La réflexion : un outil de développement du leadership des résidents

Nous remercions particulièrement le Dr Nabil Sultan, FRCPC, M.Ed., pour avoir développé cette ressource.

La pratique réflexive

Certaines expériences courantes en éducation médicale peuvent souvent s’avérer démoralisantes, voire même traumatisantes, et apporter très peu de matière à développement. Pensons, par exemple, à un ou une stagiaire qui fait l’objet d’une plainte de la part d’un membre du personnel infirmier, ou de critiques de la part d’un médecin membre du personnel. La réflexion est un outil ayant le potentiel de faire de ces expériences et d’autres types d’expériences de véritables catalyseurs de croissance personnelle.
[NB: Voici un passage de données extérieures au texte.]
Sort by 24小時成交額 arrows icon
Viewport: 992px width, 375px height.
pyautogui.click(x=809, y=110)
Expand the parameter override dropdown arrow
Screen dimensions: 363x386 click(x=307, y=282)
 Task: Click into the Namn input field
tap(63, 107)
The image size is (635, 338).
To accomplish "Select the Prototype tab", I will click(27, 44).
La pratique réflexive consiste à explorer et à analyser ses expériences et à apprendre de celles-ci, en pratique, à la lumière d’un contexte en particulier, en vue d’arriver à une nouvelle compréhension ou appréciation des choses ou à une nouvelle prise de conscience. La réflexion facilite l’intégration des connaissances actuelles et nouvelles. C’est un processus par lequel une personne se livre à une analyse critique de ses connaissances et de son expérience dans le but de comprendre ses lacunes et pouvoir ainsi développer et maintenir ses compétences tout au long de sa vie.
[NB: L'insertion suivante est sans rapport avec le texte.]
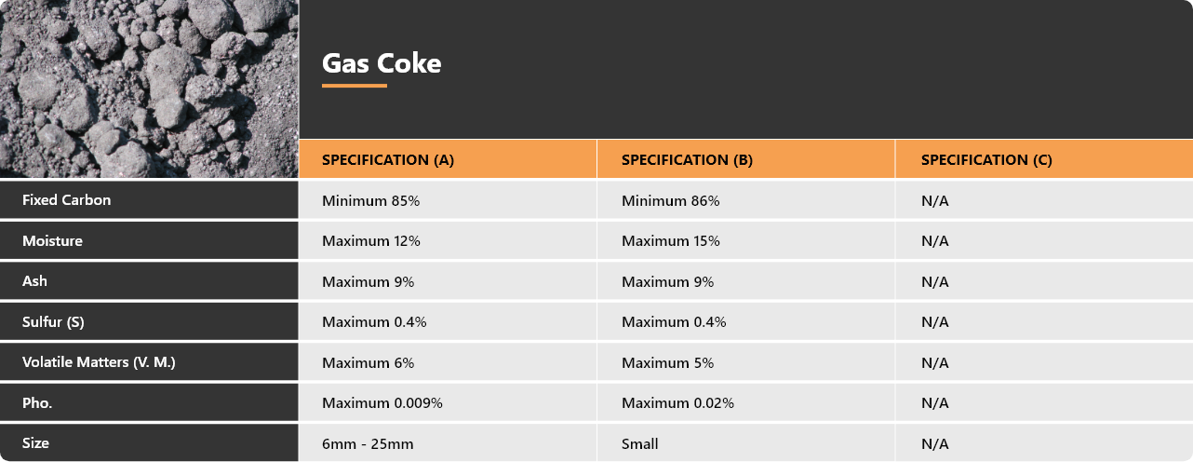Click the Maximum 0.02% cell
The height and width of the screenshot is (462, 1193).
point(746,403)
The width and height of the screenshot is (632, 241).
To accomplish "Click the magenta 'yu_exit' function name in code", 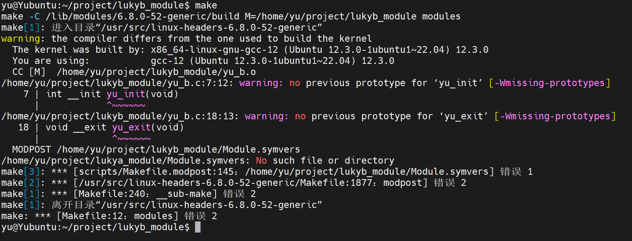I will (x=131, y=127).
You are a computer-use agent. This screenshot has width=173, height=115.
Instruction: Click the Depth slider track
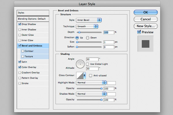click(89, 32)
La réflexion permet aux apprenants d’explorer leurs propres croyances et valeurs et la façon dont elles concordent ou contrastent avec la culture qui les entoure; ce processus est essentiel à la formation de l’identité. Un stagiaire qui se connaît soi-même, qui, par exemple, remarque avoir menti au personnel traitant à propos d’une interaction avec un patient, ira au-delà du sentiment de culpabilité et de déception et creusera pour comprendre ce qui a mené à ces circonstances et ce qui, dans son approche, ses valeurs, sa personnalité ou son manque de connaissances ou de compétences, a augmenté les chances qu’une telle interaction se produise. Il se penchera également sur les valeurs et la culture du milieu de travail qui ont créé le contexte de l’expérience.

Le « praticien réflexif », terme introduit par Schon1 en 1983, est un professionnel qui fait appel à la réflexion pour faire de ses expériences en milieu de travail des occasions d’apprentissage et mieux comprendre les problèmes complexes de la pratique professionnelle. Les apprenants sont plus à même de comprendre les conséquences qu’ont leurs actions et expériences sur eux-mêmes et sur les autres, et participent ainsi à la cocréation de sens dans les communautés de pratique.

De nombreux modèles de réflexion existent. La plupart d’entre eux partagent l’idée que la réflexion est activée par la réalisation d’un besoin ou d’un bouleversement dans la pratique. La réflexion permet de tirer de ces expériences des apprentissages qui pourront être intégrés aux situations futures et aux connaissances actuelles.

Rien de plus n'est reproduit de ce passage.